The troop withdrawals show that international support for the war in Iraq is
eroding at the same time as public support in the USA, said military expert
Michael O'Hanlon of the Brookings Institution think tank. All of the countries
withdrawing troops have strong public opposition to the war.
"It reflects ongoing unpopularity of this war in those countries, but it's
not a precipitous pullout," said O'Hanlon, a frequent critic of Bush
administration Iraq policy. "The impact is negative, but only mildly so."
The coalition troops being reduced aren't heavily involved in combat against
insurgents.

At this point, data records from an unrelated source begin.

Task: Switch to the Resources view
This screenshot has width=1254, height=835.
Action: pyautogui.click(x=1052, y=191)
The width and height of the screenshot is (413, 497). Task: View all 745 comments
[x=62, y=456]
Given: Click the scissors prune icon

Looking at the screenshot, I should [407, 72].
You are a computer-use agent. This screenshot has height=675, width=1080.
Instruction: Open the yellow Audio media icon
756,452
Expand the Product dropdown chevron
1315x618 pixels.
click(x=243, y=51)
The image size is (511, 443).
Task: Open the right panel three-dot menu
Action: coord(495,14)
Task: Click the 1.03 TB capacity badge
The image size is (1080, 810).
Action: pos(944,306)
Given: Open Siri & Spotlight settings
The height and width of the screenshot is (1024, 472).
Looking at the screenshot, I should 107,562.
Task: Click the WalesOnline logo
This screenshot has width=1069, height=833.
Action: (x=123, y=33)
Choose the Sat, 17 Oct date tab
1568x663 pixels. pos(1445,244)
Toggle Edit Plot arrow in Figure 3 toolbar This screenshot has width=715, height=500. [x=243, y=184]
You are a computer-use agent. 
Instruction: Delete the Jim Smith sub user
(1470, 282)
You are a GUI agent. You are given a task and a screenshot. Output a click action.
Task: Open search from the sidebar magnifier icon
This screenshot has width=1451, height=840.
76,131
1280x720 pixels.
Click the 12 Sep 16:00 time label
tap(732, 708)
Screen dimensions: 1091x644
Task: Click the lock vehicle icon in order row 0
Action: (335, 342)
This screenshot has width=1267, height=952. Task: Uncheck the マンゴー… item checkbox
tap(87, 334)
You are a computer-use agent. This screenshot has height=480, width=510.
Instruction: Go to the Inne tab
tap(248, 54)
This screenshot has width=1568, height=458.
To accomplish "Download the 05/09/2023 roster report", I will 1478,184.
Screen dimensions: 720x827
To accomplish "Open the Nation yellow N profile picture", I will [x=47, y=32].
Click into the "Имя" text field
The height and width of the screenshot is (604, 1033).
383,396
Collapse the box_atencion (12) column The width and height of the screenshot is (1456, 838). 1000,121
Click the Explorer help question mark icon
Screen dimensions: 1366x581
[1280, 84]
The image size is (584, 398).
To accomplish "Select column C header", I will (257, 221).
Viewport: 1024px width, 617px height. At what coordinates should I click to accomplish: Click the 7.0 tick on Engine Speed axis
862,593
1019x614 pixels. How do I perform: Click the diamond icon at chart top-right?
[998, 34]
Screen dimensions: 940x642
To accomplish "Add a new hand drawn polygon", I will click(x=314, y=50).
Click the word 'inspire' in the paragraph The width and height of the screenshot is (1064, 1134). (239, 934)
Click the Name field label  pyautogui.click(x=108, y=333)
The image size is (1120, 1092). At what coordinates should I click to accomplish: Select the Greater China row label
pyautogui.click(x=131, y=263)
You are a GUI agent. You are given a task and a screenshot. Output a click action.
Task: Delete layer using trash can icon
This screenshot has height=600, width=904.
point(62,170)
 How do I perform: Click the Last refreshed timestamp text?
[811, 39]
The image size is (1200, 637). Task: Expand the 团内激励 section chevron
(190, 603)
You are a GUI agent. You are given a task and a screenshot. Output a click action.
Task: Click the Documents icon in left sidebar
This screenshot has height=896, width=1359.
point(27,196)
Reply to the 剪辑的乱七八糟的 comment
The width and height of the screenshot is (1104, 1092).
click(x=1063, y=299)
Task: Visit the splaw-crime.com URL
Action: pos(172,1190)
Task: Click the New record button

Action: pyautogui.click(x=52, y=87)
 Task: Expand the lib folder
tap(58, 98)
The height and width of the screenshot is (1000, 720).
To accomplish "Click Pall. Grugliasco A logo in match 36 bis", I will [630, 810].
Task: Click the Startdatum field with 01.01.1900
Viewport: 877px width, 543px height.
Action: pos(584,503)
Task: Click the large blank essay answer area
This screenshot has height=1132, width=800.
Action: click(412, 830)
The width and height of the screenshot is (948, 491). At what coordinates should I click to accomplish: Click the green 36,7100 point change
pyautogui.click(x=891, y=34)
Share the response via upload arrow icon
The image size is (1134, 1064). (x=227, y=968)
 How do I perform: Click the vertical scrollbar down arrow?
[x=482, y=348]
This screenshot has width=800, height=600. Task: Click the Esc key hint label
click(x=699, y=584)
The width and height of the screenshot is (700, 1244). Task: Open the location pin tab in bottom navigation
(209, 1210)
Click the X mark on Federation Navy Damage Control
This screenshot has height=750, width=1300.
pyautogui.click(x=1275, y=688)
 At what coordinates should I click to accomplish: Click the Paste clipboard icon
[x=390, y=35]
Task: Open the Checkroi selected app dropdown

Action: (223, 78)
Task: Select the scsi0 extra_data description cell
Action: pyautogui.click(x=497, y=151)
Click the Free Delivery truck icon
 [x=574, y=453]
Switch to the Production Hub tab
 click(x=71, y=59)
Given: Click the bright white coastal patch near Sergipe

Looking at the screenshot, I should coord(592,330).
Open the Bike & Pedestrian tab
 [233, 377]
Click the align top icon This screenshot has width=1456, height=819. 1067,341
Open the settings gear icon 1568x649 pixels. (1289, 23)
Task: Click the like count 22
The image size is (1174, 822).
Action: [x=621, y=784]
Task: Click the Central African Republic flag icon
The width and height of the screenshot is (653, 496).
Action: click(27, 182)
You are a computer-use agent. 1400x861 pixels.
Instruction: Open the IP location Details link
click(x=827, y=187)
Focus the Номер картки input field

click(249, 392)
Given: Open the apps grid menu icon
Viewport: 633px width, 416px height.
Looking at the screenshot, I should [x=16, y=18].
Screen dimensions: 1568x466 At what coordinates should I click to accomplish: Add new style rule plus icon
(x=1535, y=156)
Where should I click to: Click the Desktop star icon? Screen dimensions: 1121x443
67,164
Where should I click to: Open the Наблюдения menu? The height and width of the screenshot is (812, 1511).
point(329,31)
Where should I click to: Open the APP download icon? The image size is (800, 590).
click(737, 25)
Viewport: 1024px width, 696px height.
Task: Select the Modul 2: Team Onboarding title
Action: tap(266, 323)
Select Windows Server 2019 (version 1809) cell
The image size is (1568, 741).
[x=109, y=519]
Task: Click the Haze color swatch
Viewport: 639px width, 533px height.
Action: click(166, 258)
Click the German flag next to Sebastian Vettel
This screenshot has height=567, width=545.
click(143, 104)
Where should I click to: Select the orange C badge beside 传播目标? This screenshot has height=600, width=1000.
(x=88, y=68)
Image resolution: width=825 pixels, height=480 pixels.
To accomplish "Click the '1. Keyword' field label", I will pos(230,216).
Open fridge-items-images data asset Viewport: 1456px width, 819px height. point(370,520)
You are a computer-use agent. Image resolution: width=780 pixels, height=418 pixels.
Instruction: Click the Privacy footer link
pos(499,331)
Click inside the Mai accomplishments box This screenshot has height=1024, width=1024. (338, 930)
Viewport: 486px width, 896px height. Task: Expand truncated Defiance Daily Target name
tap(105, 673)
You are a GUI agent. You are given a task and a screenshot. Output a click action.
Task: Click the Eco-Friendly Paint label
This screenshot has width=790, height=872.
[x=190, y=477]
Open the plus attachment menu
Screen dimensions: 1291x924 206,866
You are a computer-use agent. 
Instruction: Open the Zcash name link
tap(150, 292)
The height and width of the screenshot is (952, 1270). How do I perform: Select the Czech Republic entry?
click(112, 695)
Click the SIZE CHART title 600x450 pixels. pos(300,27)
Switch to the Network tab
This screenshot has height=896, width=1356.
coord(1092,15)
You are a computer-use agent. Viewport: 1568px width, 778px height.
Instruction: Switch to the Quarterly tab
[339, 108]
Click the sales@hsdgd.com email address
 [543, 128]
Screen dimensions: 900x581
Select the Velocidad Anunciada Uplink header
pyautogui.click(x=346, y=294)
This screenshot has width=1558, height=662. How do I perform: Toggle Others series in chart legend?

Instead, they mainly work on humanitarian projects, provide support
for other units or help train Iraqi forces.
The 8,000 British forces in southern Iraq are the largest non-U.S. foreign
force in the country and are actively fighting Shiite extremists and other
anti-government forces there. Prime Minister Tony Blair visited them this month
and hinted that he might begin bringing British troops home in 2006 but set no
firm numbers or timelines.
In announcing the Pentagon's plan to reduce U.S. troop levels last week,
Defense Secretary Donald Rumsfeld said the increasing numbers and capabilities
of Iraqi security forces are a key factor. The United States says there are
about 216,000 Iraqi security forces trained and operating, with about 35,000 of
them in units able to take the lead in fighting the insurgency.
Rumsfeld has said that any further troop reductions would be based on
progress toward security and recommendations from commanders in Iraq. Much of
that progress depends on the success of the government chosen in Dec. 15
elections, Cordesman said.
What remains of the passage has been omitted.